• BRIEF A: Put the records into a numbered list, starting at the line that contains "Select the first fill radio option" and stopping after the line that contains "Image resolution: width=543", with blank lines omitted.

• TEXT EXTRACT:
════════════════

The California Consumer Privacy Act of 2018 Will Impact Businesses Across the Country – Begin the Compliance Process Now
In the wake of the Cambridge Analytica privacy scandal and the recent rollout of the European Union’s General Data Protection Regulation (GDPR), California legislators took action to give California consumers more control over their own personal information. On June 28, 2018, California passed Assembly Bill 375 and enacted the California Consumer Privacy Act of 2018, a stringent privacy law that has the potential to drastically affect how businesses across the United States collect and use personal information. This alert breaks down the key aspects of the Act and explains how businesses can begin the compliance process.
What businesses are affected?
The Act applies to any for-profit business that collects the personal information of California residents, that does business in California, and that meets any of the following thresholds: (1) has annual gross revenues of at least $25 million; (2) buys, sells, receives, or shares for commercial purposes the personal information of 50,000 or more consumers, households, or internet-connected devices; or (3) derives 50 percent or more of its annual revenue from selling consumers’ personal information. Even a business that is not physically located in California is subject to the Act if it meets these requirements. The Act also applies to certain parent companies and subsidiaries of those businesses, and to service providers that process personal information on behalf of those businesses and to whom the personal information is disclosed.
What data is protected?
The Act covers “personal information,” which is defined as information that identifies, relates to, describes, is capable of being associated with, or could reasonably be linked, directly or indirectly, with a particular consumer or household. This definition is very broad and covers personal identifiers (such as name, address, IP address, SSN, or driver’s license number), characteristics of protected classifications under California or federal law (such as race, ethnicity, gender, and veteran status), commercial information (such as records of personal property and products or services purchased), biometric information, internet activity information (such as browsing history, search history, and interactions with a website), geolocation data, audio and visual information, employment-related information, education information that is protected under the federal Family Educational Rights and Privacy Act (FERPA), and inferences drawn from this information to create a profile about a consumer reflecting the consumer’s preferences, characteristics, and attitudes. It does not apply to information publicly available, to protected or health information governed by the Health Insurance Portability and Availability Act of 1996 (HIPAA), or to information governed by the Gramm-Leach-Bliley Act or the Driver’s Privacy Protection Act of 1994 to the extent the Act conflicts with those laws.

════════════════

Target pointing data:
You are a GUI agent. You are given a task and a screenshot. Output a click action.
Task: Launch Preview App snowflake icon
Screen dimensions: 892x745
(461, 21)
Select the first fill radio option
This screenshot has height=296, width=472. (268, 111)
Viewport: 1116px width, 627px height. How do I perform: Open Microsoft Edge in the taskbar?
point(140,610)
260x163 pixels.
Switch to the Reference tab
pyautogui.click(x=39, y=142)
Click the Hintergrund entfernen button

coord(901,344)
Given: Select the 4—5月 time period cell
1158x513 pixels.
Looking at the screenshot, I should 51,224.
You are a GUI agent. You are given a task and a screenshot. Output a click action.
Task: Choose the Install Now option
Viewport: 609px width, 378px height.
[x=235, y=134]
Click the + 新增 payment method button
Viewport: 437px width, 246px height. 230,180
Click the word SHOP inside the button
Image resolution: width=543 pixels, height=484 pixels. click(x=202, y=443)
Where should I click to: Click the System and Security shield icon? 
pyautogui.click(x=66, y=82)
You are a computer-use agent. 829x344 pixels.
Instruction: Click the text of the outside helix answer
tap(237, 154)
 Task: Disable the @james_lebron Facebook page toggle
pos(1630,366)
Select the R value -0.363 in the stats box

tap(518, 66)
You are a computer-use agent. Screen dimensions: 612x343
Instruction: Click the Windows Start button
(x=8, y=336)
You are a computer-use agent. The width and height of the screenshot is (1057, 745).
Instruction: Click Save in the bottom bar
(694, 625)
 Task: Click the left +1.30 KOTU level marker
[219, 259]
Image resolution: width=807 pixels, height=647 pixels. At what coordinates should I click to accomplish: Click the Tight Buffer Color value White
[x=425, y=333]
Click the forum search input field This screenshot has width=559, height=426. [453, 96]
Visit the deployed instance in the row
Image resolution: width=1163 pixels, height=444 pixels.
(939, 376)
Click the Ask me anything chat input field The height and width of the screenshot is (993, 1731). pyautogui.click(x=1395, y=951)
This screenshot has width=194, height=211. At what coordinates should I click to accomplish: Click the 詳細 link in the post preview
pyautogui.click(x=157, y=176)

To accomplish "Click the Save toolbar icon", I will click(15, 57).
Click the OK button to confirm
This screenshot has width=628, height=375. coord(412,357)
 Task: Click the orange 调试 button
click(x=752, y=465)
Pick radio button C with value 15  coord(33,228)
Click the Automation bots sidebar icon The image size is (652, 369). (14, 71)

════════════════

• BRIEF B: According to the alert on the California Consumer Privacy Act, on what date did California pass Assembly Bill 375?

• CORRECT RESPONSE A:
1. Select the first fill radio option
2. This screenshot has height=296, width=472. (268, 111)
3. Viewport: 1116px width, 627px height. How do I perform: Open Microsoft Edge in the taskbar?
4. point(140,610)
5. 260x163 pixels.
6. Switch to the Reference tab
7. pyautogui.click(x=39, y=142)
8. Click the Hintergrund entfernen button
9. coord(901,344)
10. Given: Select the 4—5月 time period cell
11. 1158x513 pixels.
12. Looking at the screenshot, I should 51,224.
13. You are a GUI agent. You are given a task and a screenshot. Output a click action.
14. Task: Choose the Install Now option
15. Viewport: 609px width, 378px height.
16. [x=235, y=134]
17. Click the + 新增 payment method button
18. Viewport: 437px width, 246px height. 230,180
19. Click the word SHOP inside the button
20. Image resolution: width=543 pixels, height=484 pixels. click(x=202, y=443)

• CORRECT RESPONSE B: June 28, 2018